What is expected -
Which of the lines below contain the word "Task"? Copy each of them.

Information provided -
:::
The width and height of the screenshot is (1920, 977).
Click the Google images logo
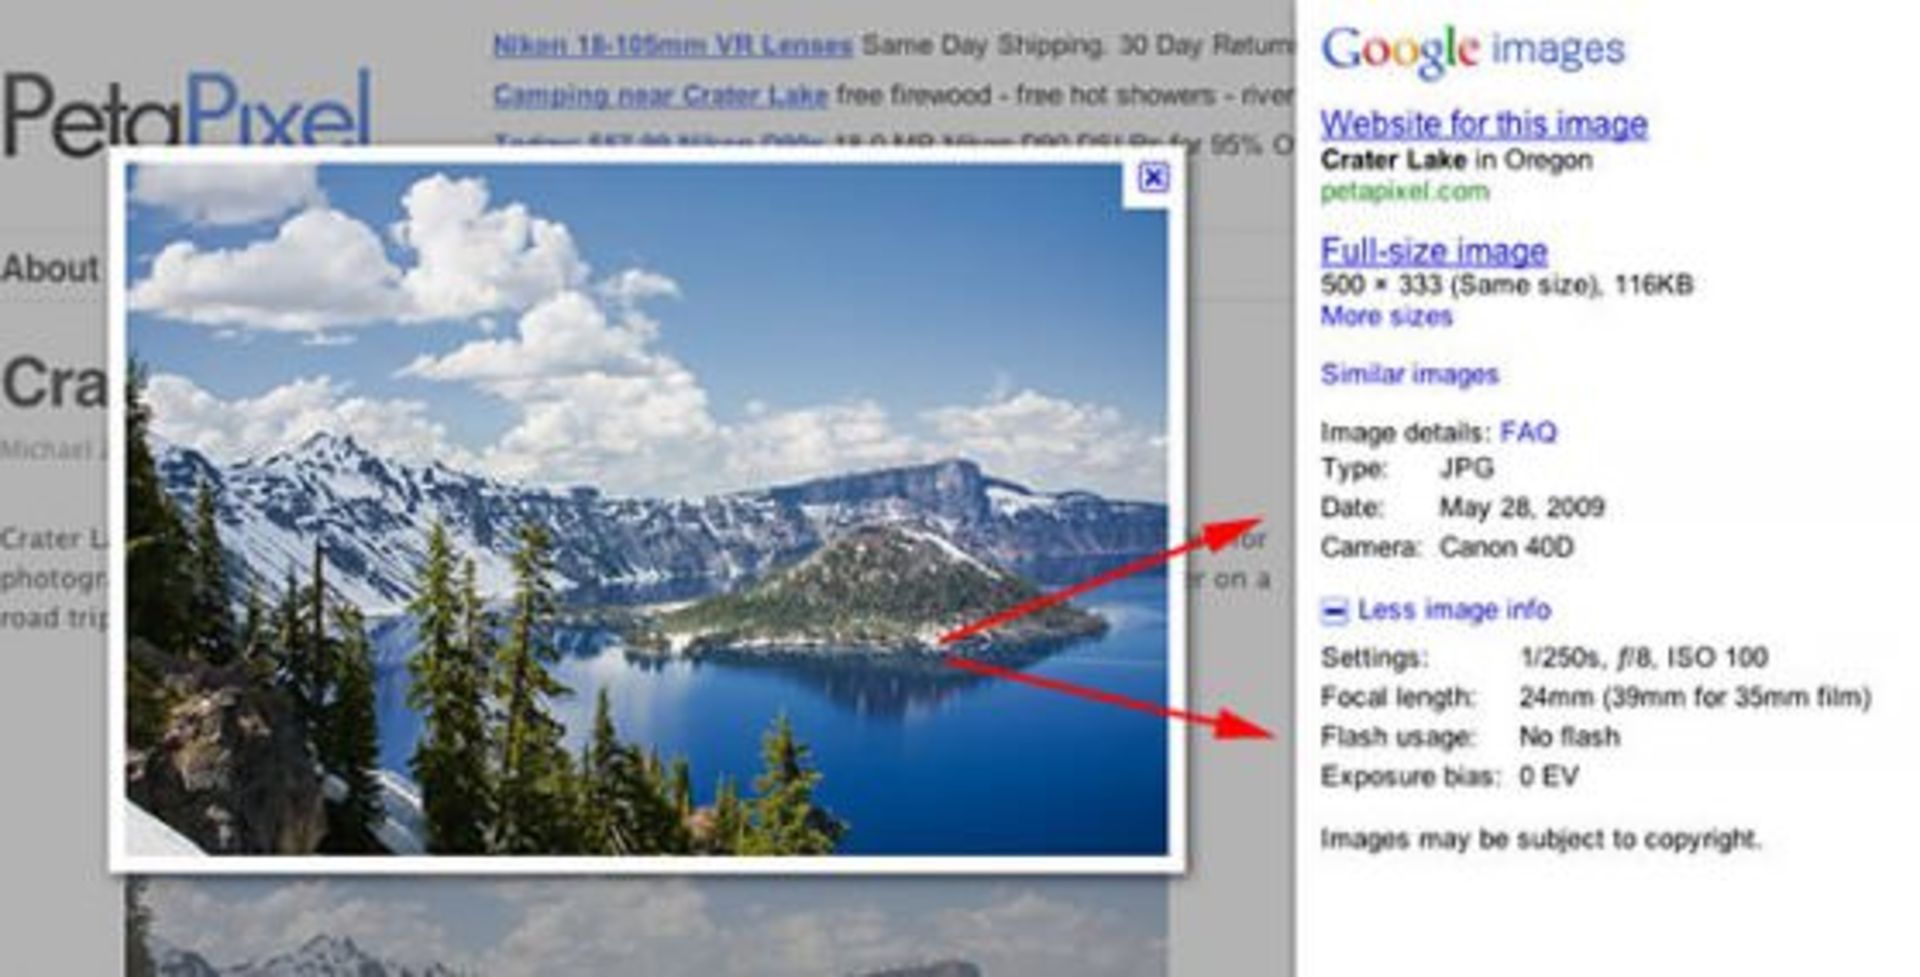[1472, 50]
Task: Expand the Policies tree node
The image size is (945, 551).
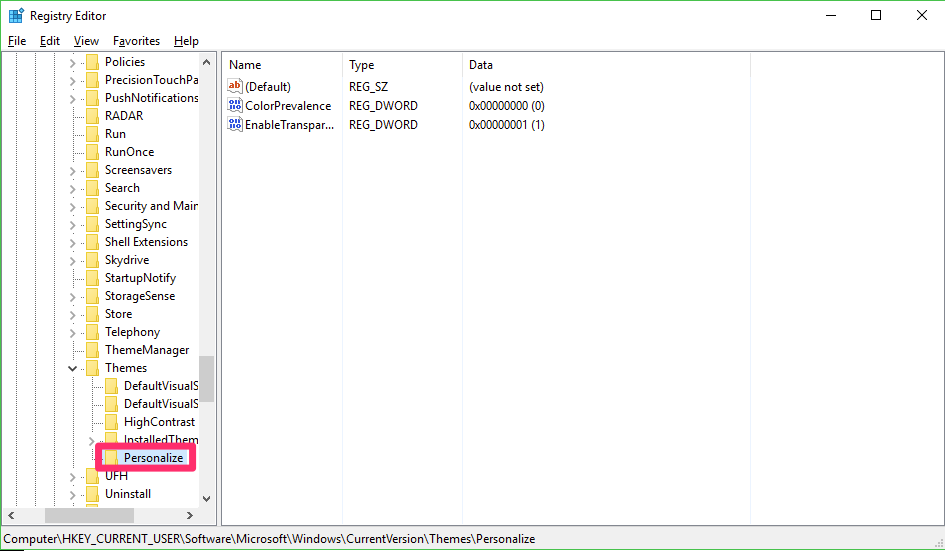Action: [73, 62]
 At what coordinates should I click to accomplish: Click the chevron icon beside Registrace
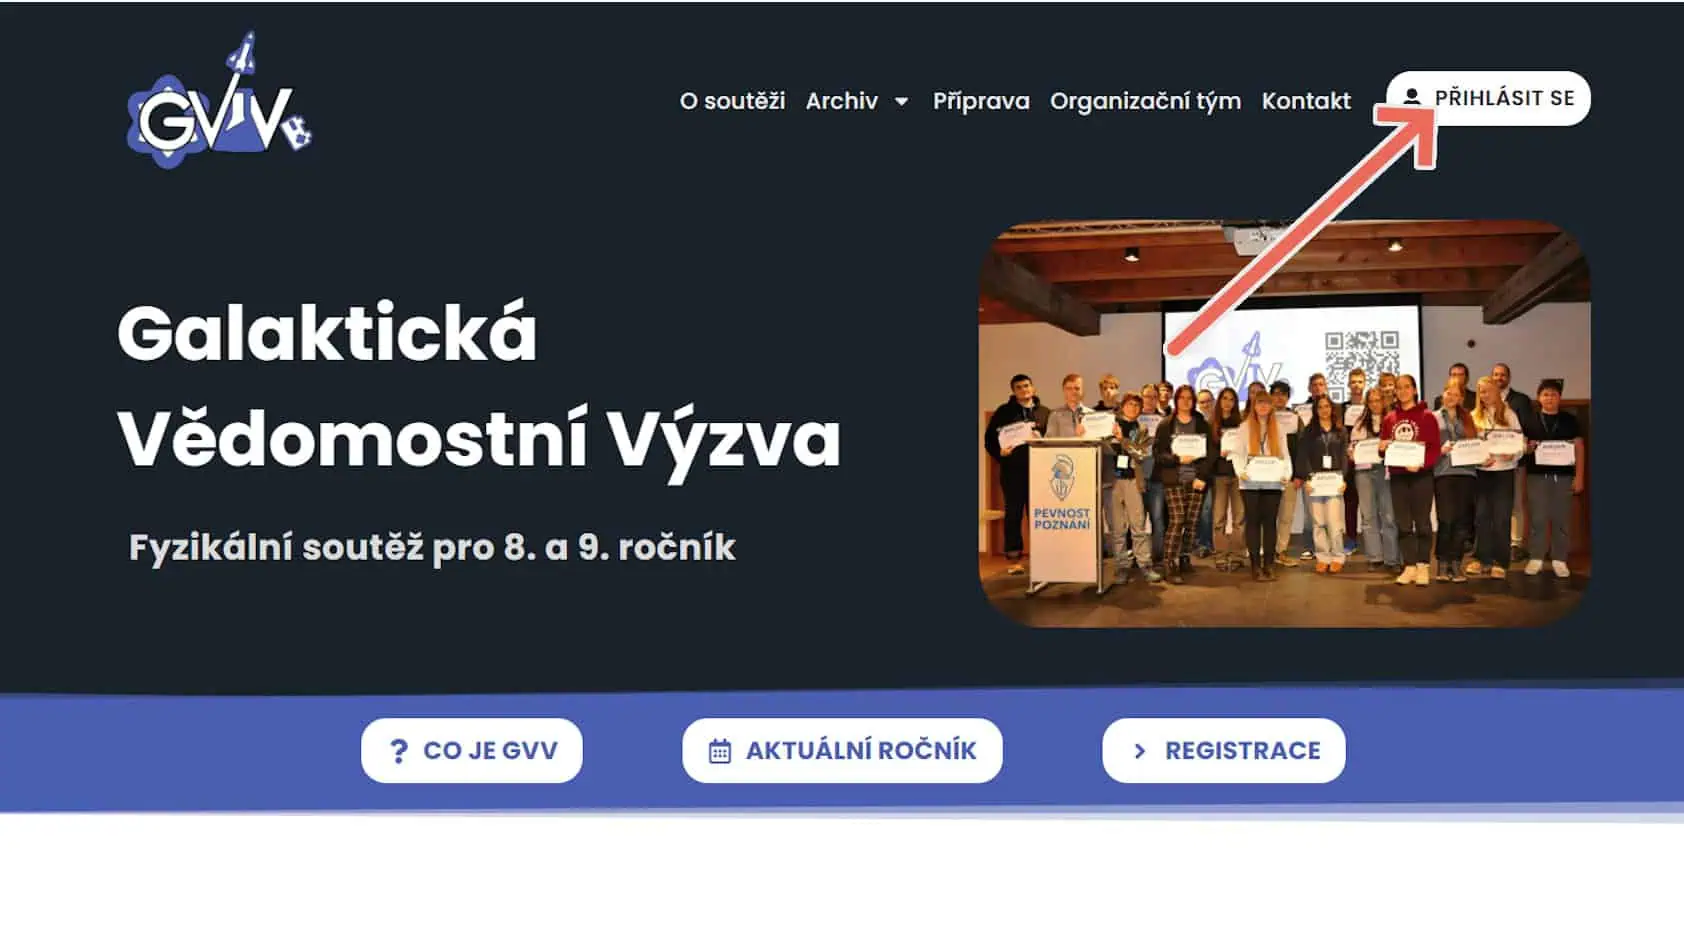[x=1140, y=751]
:::
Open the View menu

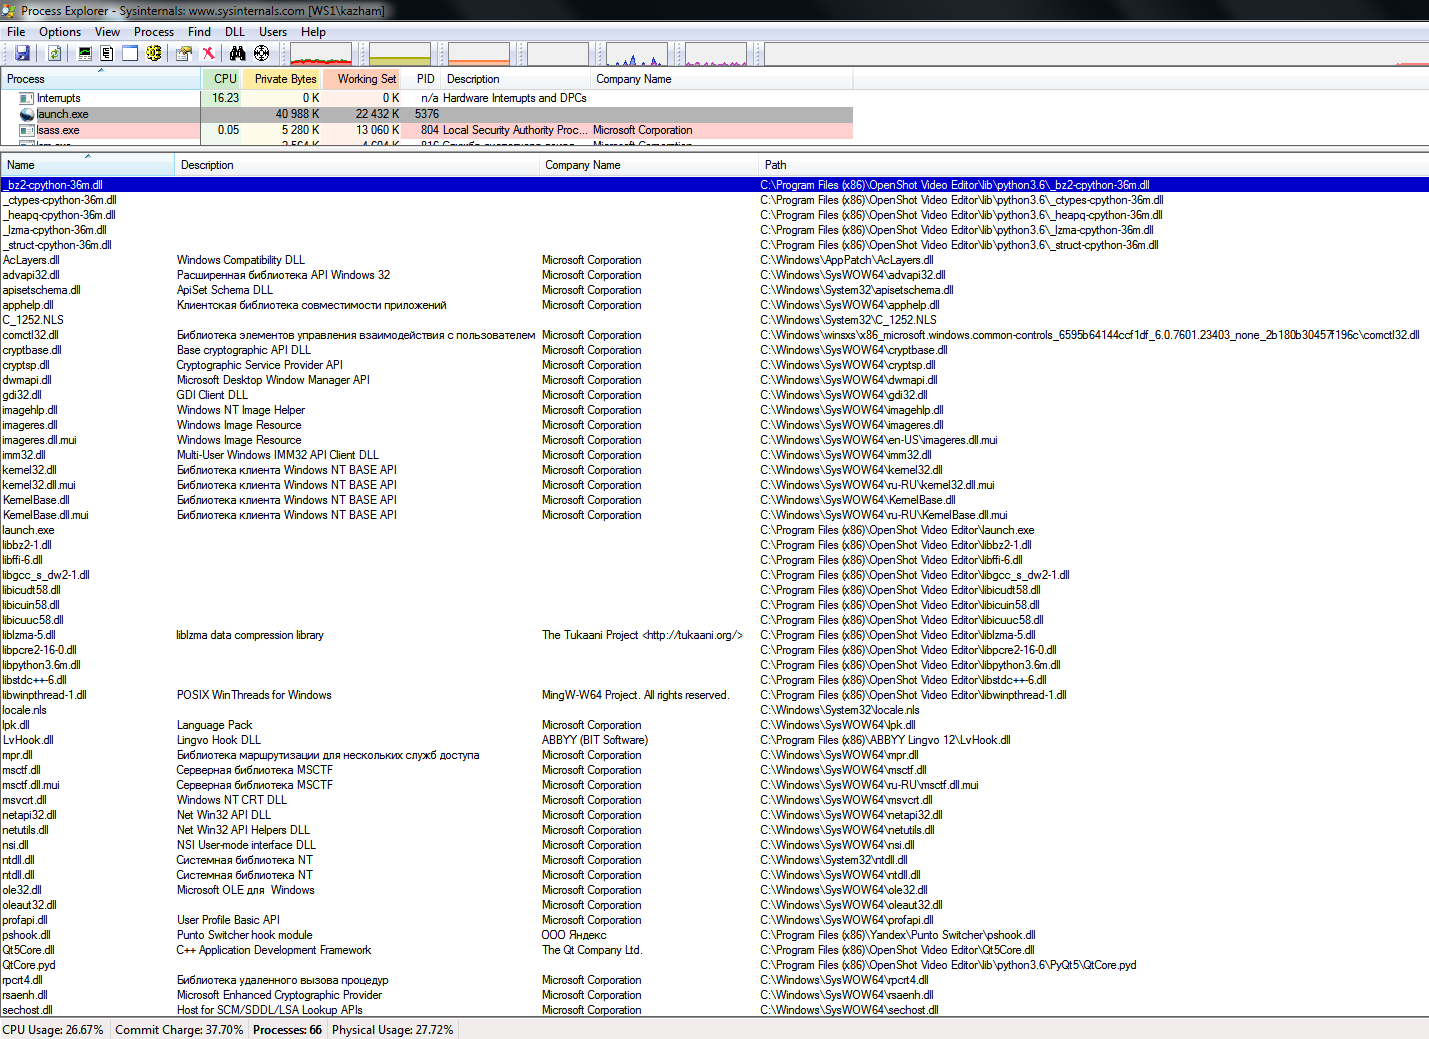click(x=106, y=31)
:::
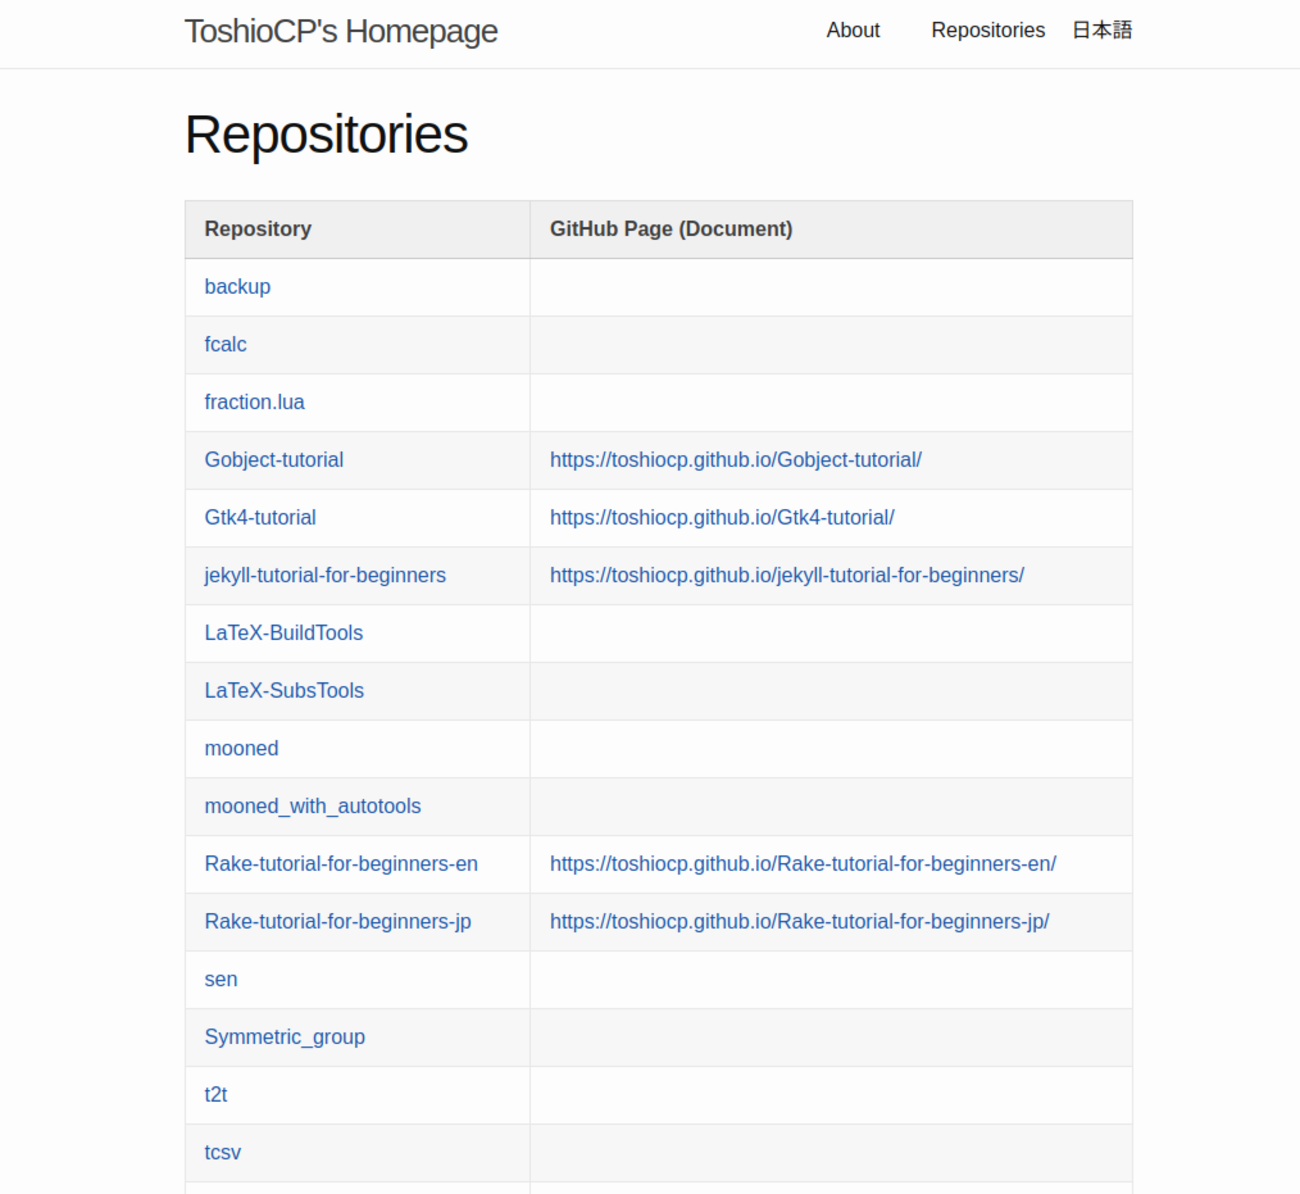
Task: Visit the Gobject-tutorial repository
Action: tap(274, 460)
:::
Solution for this exercise -
Task: Expand the Policies tree node
Task: Visit the Gobject-tutorial repository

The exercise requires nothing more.